New Orleans Flood and Hurricane
The New Orleans flood and hurricane of 2005 will undoubtedly go down in history as one of the worst natural disasters in American history. Even now, a week later, we still are unaware of all of the damage and the dead. Eventually the professionals will put a price tag on the amount of damage that wicked Hurricane Katrina caused, but the impact to lives will be impossible to measure.
What will happen to the tens of thousands of houses and businesses in the city of New Orleans? That answer will come months from now after the toxic stew of sewage, oil, and storm water is pumped from the giant cesspool that once was the historic city of New Orleans. What about the homes and businesses in Mississippi and Alabama? Although they are not suffering from flood waters, the needed resources to rebuild these areas will be in very short supply.
Several things are very certain. Many of these homes will become vacant as a given number of the residents will throw in the towel. They will plant new roots in Baton Rouge, Houston, Dallas or other cities that have opened their arms.

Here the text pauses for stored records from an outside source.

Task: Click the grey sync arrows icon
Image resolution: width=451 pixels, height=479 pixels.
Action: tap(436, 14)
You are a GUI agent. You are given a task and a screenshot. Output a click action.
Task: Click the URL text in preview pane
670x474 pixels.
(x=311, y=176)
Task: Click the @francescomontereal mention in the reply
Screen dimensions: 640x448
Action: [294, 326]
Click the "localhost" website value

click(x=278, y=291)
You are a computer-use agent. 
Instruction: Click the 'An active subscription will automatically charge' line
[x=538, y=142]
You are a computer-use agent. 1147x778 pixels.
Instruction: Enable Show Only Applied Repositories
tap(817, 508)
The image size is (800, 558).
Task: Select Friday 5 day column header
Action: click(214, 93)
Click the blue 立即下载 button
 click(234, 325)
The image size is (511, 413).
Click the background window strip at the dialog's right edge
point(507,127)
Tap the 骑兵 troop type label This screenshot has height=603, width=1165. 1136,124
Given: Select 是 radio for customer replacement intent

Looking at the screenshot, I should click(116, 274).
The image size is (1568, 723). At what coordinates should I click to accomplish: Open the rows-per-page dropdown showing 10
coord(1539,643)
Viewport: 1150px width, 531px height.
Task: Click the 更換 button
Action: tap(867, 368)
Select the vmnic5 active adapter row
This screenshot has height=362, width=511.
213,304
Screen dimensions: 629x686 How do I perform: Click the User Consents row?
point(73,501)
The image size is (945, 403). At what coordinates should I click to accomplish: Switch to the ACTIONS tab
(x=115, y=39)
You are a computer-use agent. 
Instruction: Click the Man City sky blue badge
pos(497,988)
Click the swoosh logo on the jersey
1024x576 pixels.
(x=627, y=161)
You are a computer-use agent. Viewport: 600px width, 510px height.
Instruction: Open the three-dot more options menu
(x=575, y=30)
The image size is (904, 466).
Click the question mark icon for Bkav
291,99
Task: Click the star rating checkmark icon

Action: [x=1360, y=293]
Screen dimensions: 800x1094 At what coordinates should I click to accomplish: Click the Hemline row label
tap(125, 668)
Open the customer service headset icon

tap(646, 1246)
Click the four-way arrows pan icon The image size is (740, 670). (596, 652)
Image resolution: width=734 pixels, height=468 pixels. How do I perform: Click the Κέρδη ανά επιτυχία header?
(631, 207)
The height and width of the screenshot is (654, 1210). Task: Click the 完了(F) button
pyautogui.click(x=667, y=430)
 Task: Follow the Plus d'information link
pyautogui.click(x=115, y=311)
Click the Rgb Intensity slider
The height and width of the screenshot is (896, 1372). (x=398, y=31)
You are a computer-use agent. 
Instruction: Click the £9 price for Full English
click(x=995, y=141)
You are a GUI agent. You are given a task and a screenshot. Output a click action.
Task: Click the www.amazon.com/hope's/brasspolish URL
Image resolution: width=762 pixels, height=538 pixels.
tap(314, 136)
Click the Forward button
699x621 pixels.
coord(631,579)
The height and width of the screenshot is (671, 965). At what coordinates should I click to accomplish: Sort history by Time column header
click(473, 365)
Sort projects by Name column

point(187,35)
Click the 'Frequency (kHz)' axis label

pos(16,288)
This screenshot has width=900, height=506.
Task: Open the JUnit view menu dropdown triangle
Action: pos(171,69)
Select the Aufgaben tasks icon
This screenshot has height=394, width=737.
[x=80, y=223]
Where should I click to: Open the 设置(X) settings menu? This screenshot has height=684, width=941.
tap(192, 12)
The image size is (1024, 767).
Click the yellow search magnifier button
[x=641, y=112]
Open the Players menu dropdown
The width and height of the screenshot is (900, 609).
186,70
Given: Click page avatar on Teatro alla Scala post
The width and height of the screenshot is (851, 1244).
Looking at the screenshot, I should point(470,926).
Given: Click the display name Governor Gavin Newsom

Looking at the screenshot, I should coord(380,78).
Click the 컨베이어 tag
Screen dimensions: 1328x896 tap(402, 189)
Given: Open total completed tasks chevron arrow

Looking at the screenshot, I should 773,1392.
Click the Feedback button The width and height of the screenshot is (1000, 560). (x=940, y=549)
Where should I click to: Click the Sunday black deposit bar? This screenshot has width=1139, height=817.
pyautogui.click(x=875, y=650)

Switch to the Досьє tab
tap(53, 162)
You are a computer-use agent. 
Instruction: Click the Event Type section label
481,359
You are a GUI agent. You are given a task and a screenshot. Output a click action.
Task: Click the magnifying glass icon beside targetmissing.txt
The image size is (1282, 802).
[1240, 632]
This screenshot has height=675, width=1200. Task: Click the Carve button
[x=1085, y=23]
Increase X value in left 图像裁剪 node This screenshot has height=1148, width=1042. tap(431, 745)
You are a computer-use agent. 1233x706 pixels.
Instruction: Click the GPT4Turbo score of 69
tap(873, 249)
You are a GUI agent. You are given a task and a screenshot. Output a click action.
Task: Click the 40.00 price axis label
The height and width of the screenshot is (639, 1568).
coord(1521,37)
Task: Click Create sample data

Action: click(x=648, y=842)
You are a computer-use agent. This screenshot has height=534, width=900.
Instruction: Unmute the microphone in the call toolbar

The Big Picture about Rebuilding New Orleans
To understand the complexity of the situation, let's go back in time to just 10 days ago as the vortex known as Hurricane Katrina was gathering power from the steamy Gulf of Mexico waters. In the greater New Orleans area there were probably 100 - 150 heating and air conditioning contractors in the Yellow Pages. Maybe a few more or less. Let's imagine for a moment that each of theses companies had an average of four crews. In the warehouses of local distributors there were a limited number of new air conditioning compressors, parts and furnaces.
An employee and a helper require at least one to two days to completely remove and reinstall new furnace and air conditioning equipment in a typical house. This means that in one year, the average crew could install 167 new furnace and air conditioning systems. If you combine all of the HVAC talent in New Orleans, you could install 83,500 systems in one year.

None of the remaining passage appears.